Alternative angle-brackets

By Dave Menendez
Monday, October 6, 2003, at 12:14 AM

Summary: A thought experiment about a simplified markup language like XML, but without the need for backward compatibility with SGML. NML has no attributes or entities, uses single-character end tags, but can still express pretty much everything XML can.

I’ve been thinking about alternatives to XML and SGML for marking up text. One might ask, why? Well, why not? XML is popular and has a lot of tool support, but there is always room for improvement. I’ve been thinking in terms of simplification: XML (and SGML) allow elements to have sub-elements and attributes, but one could easily get by with sub-elements alone. Similarly, XML requires the beginning and ending of an element be tagged with the element’s type, but that’s a legacy of SGML, when some elements could omit their end tags if they could be inferred from context. In XML, end tags must always be present, so the explicit labels are unnecessary.

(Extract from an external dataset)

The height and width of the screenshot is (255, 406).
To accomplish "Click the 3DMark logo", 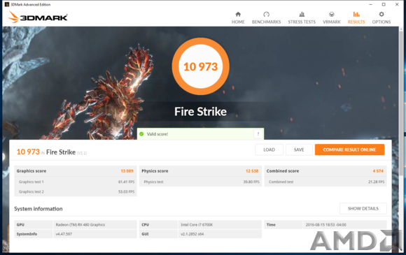I will click(x=38, y=17).
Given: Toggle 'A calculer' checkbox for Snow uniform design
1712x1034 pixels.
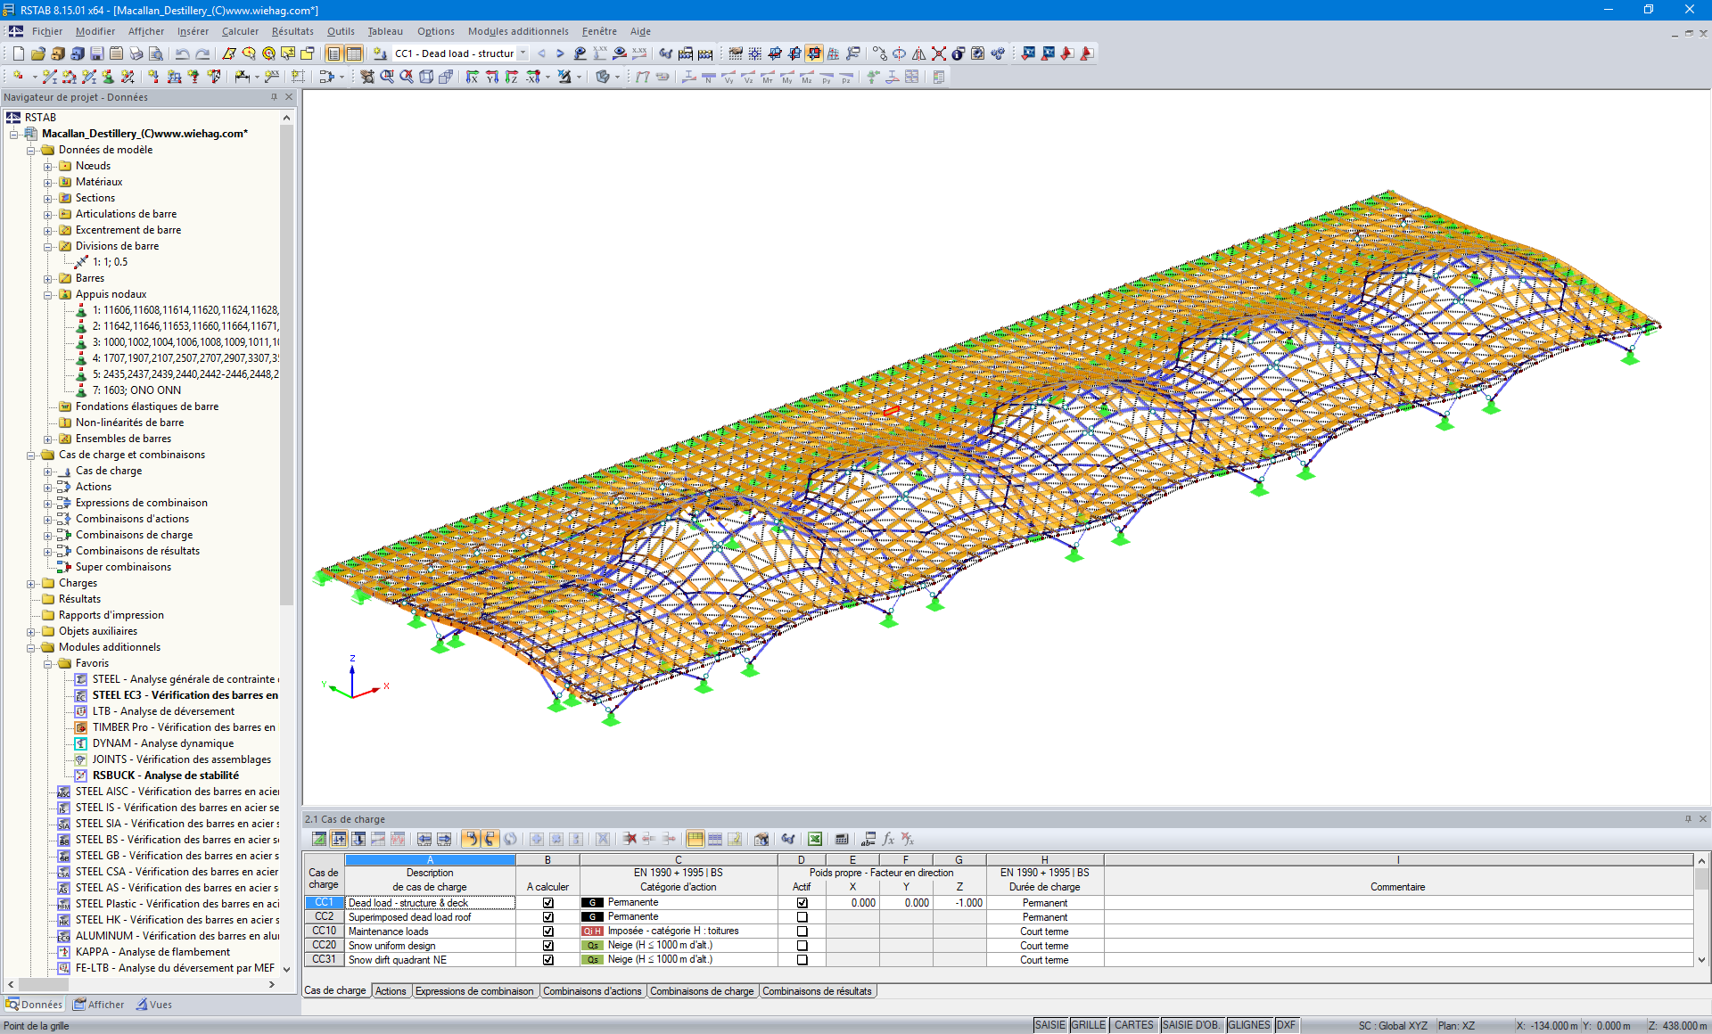Looking at the screenshot, I should pyautogui.click(x=547, y=946).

Here’s one possibility, which I’ll call New Markup Language because the abbreviation “NML” amuses me. It consists of a tree of tagged elements, where each element has the form <tag content>. I’ll give a brief example of how HTML looks in its current form and in if were done in NML.

First, in XML-style markup:

    <title>New Markup Language</title>
    <p>A lot of <abbr title="Extensible Markup Language">XML</abbr>'s
    cruft can be eliminated without sacrificing expressiveness.</p>
      <li>Get rid of attributes</li>
      <li>Get rid of entities</li>
      <li>Replace &lt;tag&gt;...&lt/tag&gt; with &lt;tag ...&gt;</li>

And now in an NML style:

  <head <title New Markup Language>>
    <p A lot of <abbr <title Extensible Markup Language> XML>'s
    cruft can be eliminated without sacrificing expressiveness.>
      <li Get rid of attributes>
      <li Get rid of entities>
      <li Replace <lt>tag<gt>...<lt>tag<gt> with <lt>tag ...<gt>>

Obviously, more work would need to go into this before it could replace XML (which is unlikely to ever happen). In particular, there are issues around whitespace normalization and language tagging that need some thought. On the other hand, it’s much easier to parse NML than XML, because it only has one construction and two special characters.

Futhermore, a well-formed NML document is guaranteed to contain the same number of “<” and “>” characters, and it’s pretty hard to accidentally write a malformed document. Where one occasionally saw things like <i>italics <b>and</i> bold</b> (malformed SGML) in the early days of HTML, NML’s syntax does not lead itself to such confusion. (That fragment would be correctly written <i>italics <b>and</b></i> <b>bold</b> in SGML and <i italics <b and>> <b bold> in NML.)

Since NML has no entities, we’ll use special element names for character references. An element whose name is entirely digits (e.g., <65> instead of &#65;) represents the Unicode character with that decimal code point. Those which begin with “#” indicate hexadecimal Unicode code points (e.g., <#41> instead of &#x41;).